### 练习
判断以下三项陈述是否与这篇 Docker 教程相符,逐项回答"是"或"否",并原样引用教程中起决定作用的词句:1. 教程中的所有示例都采用 Docker Compose v2 语法;2. 单机 MySQL 示例使用的镜像版本是 5.7;3. 单机 MySQL 示例将容器的 3306 端口映射到宿主机的 3306 端口。

### 正文
····················

Docker搭建高可用的 MySQL、Redis、Kafka 服务

Docker

下面是一份面向生产实践的 Docker 教程,分别演示如何搭建高可用的 MySQL、Redis、Kafka 服务,并将数据目录挂载到宿主机以便持久化。内容包含单机快速开始与生产级高可用(HA)方案(含 Docker Compose),并说明常见坑与运维要点。

注意:

  • 所有示例均使用 Docker Compose v2 语法(compose.yaml)。请先安装 Docker 与 Docker Compose。
  • 目录路径可按需调整,宿主机请确保有足够的磁盘空间与 IOPS。
  • 若是多节点高可用方案,请准备多台机器并配置各自的主机名与网络互通(或者使用 Swarm/K8s)。

目录

  • 一、MySQL 高可用(MGR 与 InnoDB Cluster、M/S 复制)
  • 二、Redis 高可用(Redis Sentinel 与 Redis Cluster)
  • 三、Kafka 高可用(多 Broker + ZooKeeper 或 KRaft 模式)
  • 四、通用运维建议与常见问题

一、MySQL 高可用与持久化
目标:

  • 快速开始:单机 MySQL,数据持久化。
  • 生产 HA:MySQL Group Replication / InnoDB Cluster 或主从复制 + 自动故障转移(MHA/Orchestrator/ProxySQL + Keepalived)。

A. 快速开始(单机)
目录结构:

  • /data/mysql/single/{data,conf,logs}

示例 compose.yaml:

yaml
services:
  mysql:
    image: mysql:8.0
    container_name: mysql-single
    restart: always
    environment:
      MYSQL_ROOT_PASSWORD: StrongRootPassw0rd!
      MYSQL_DATABASE: appdb
      MYSQL_USER: appuser
      MYSQL_PASSWORD: AppPassw0rd!
      TZ: Asia/Shanghai
    command:
      - --character-set-server=utf8mb4
      - --collation-server=utf8mb4_0900_ai_ci
      - --default-authentication-plugin=caching_sha2_password
      - --innodb-buffer-pool-size=1G
      - --log-bin=mysql-bin
      - --server-id=1
    volumes:
      - /data/mysql/single/data:/var/lib/mysql
      - /data/mysql/single/conf:/etc/mysql/conf.d
      - /data/mysql/single/logs:/var/log/mysql
    ports:
      - "3306:3306"

说明:

  • 数据挂载:/var/lib/mysql → /data/mysql/single/data。

····················

### 数据记录

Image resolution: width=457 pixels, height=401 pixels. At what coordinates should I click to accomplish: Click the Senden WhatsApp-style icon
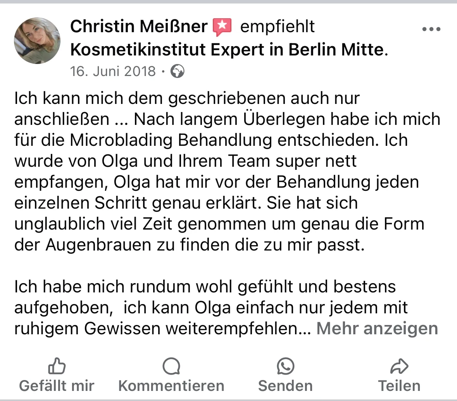(x=285, y=365)
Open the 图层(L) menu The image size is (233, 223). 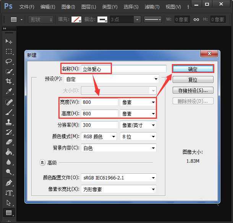point(89,7)
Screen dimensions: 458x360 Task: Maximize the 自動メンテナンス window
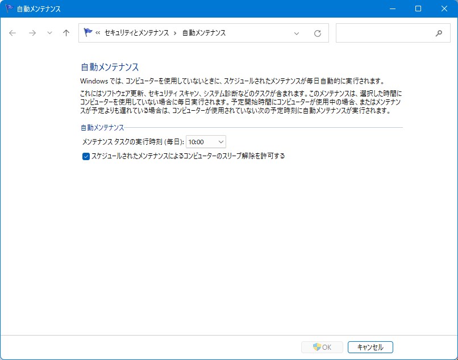click(418, 9)
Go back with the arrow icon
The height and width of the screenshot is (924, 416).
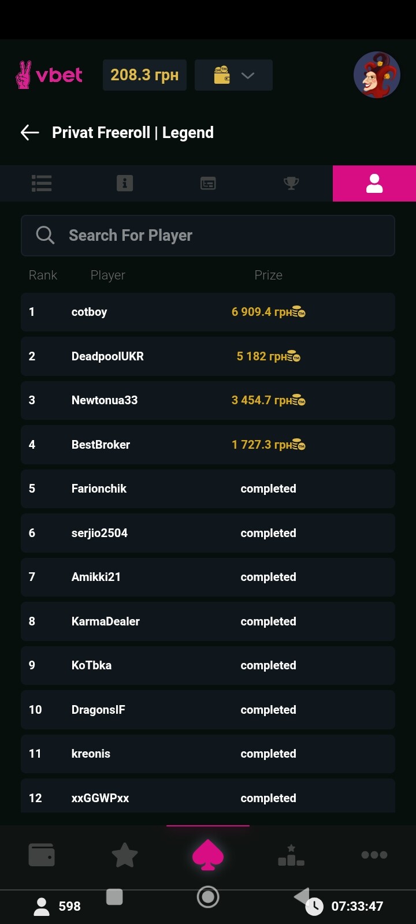[x=30, y=133]
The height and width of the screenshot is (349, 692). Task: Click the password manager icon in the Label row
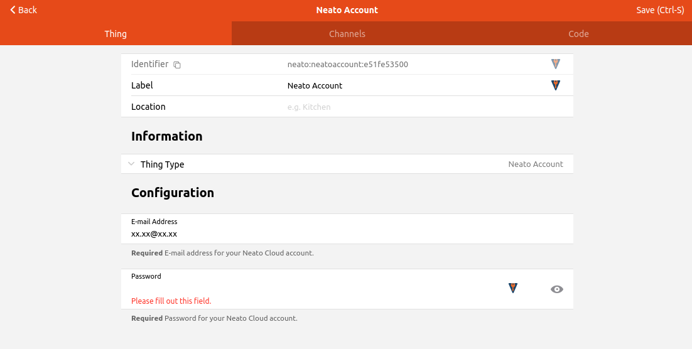[555, 85]
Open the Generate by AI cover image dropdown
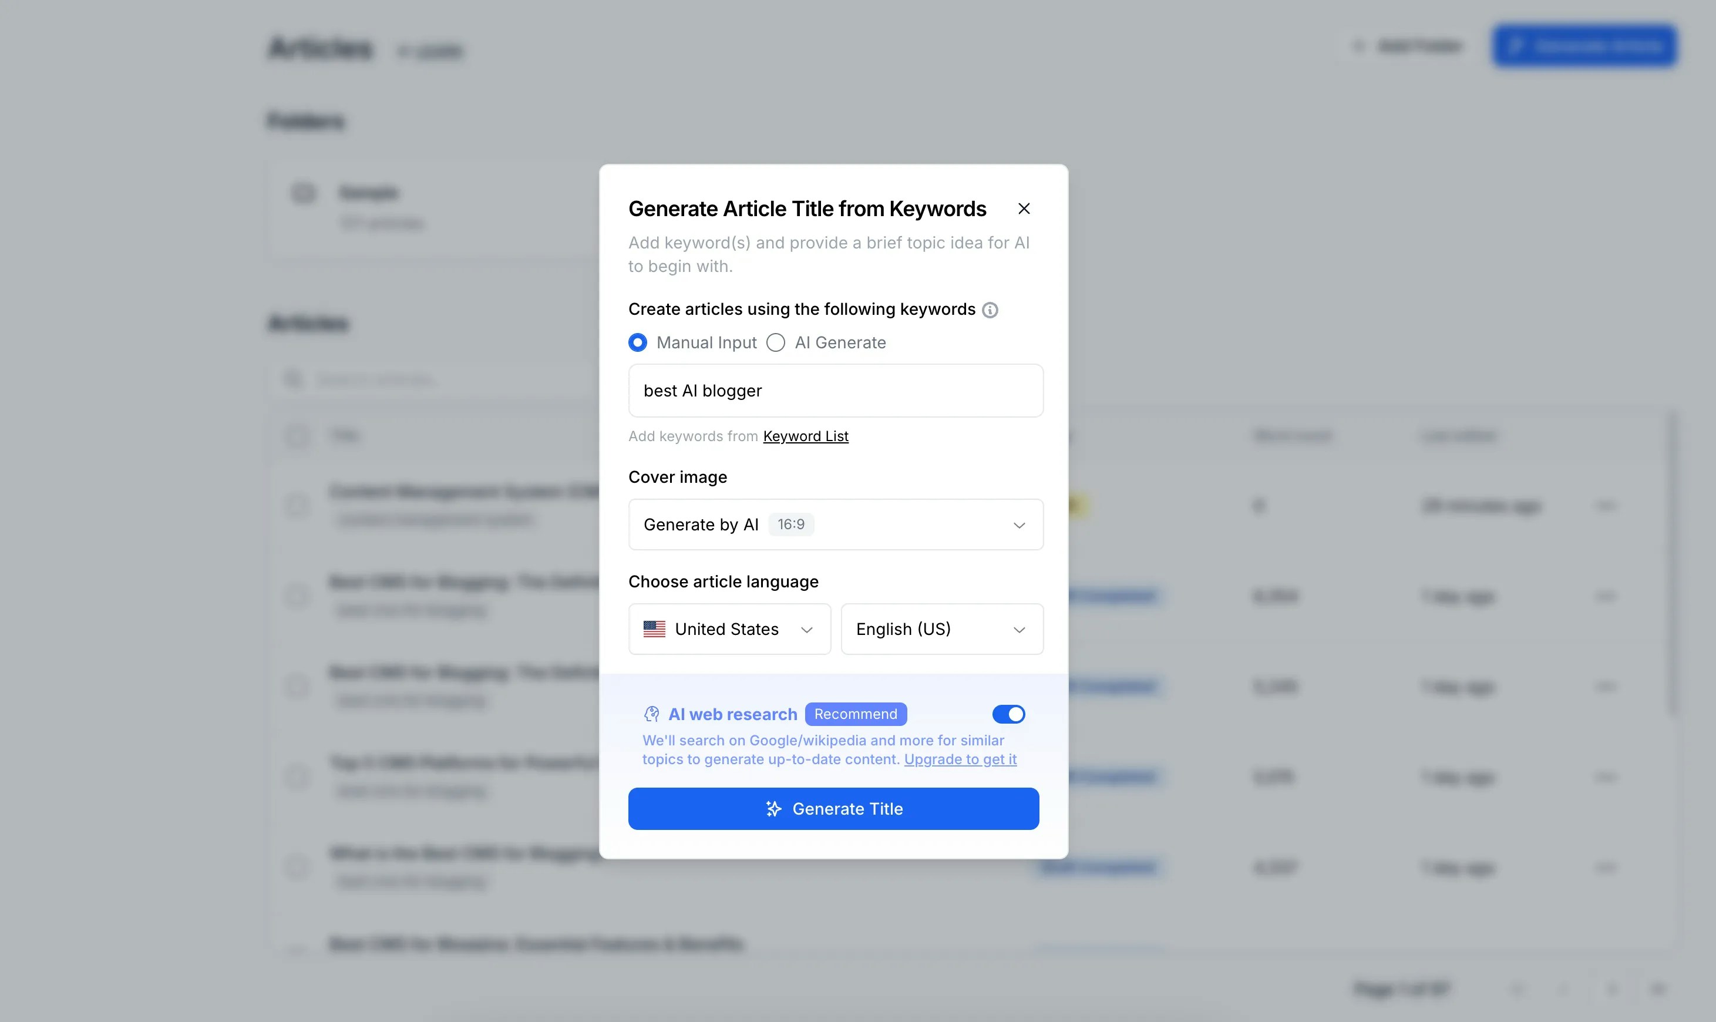Image resolution: width=1716 pixels, height=1022 pixels. click(835, 524)
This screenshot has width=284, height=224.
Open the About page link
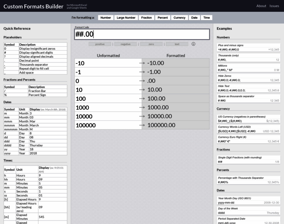(261, 6)
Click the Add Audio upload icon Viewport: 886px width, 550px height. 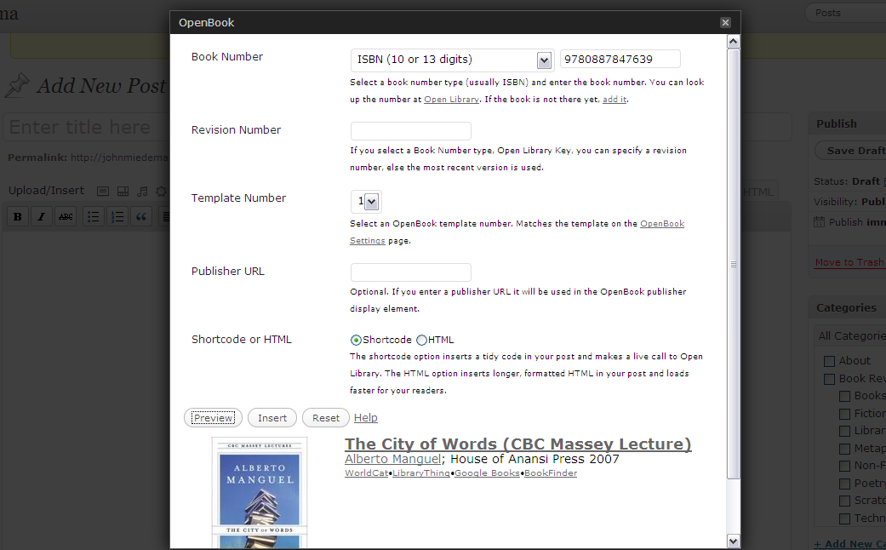[142, 191]
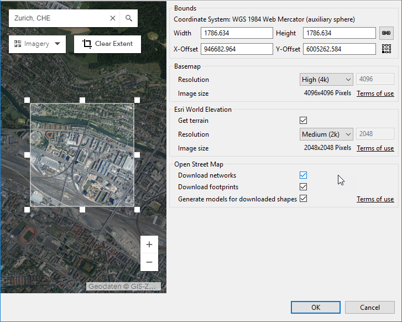The image size is (402, 322).
Task: Click the link width and height icon
Action: tap(387, 33)
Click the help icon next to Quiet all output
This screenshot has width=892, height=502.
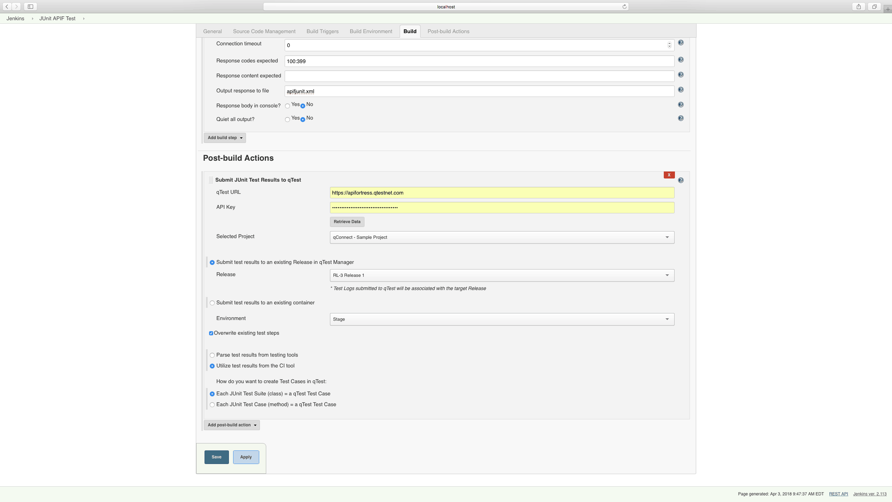(x=681, y=118)

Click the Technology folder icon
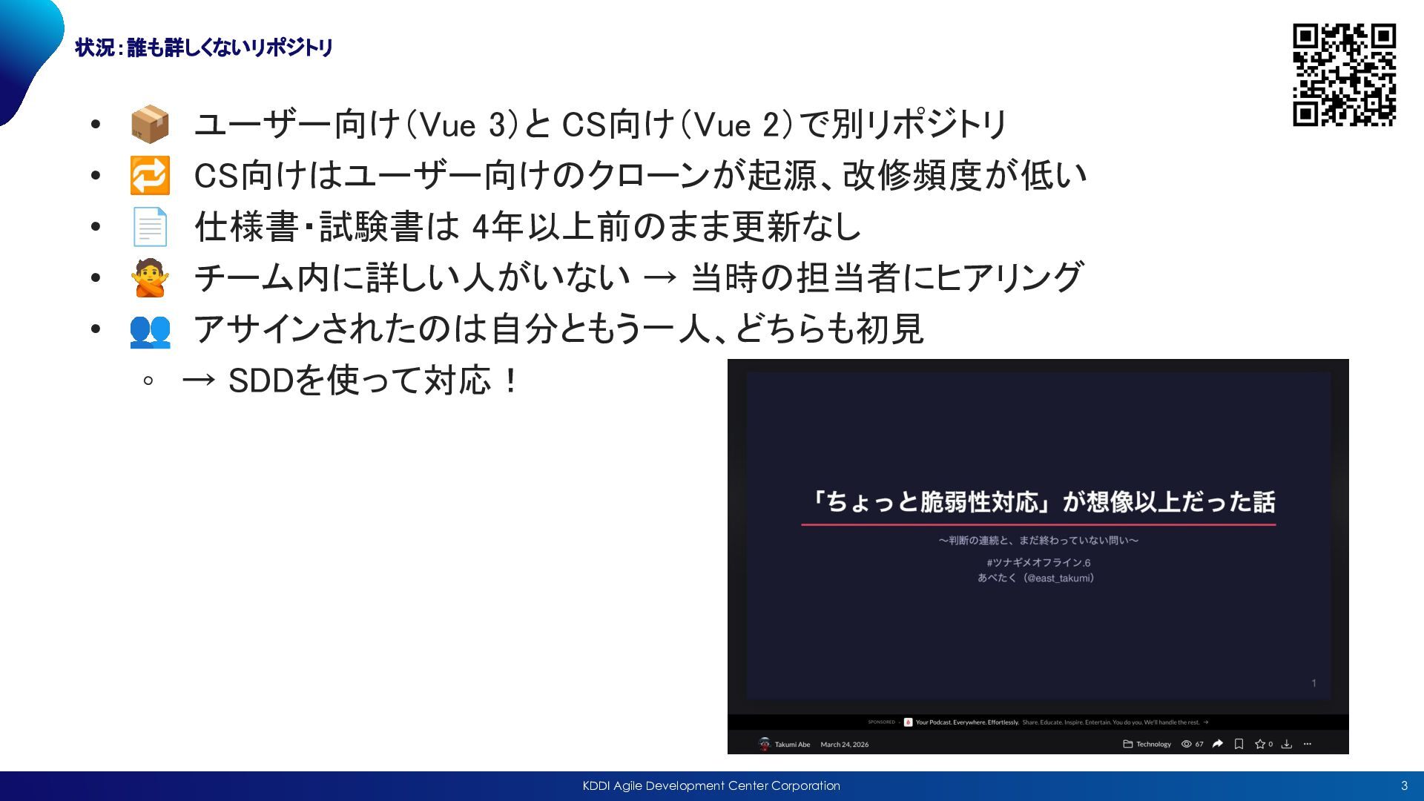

····················

### 答复
1. 是。"所有示例均使用 Docker Compose v2 语法(compose.yaml)"
2. 否。"image: mysql:8.0"
3. 是。"3306:3306"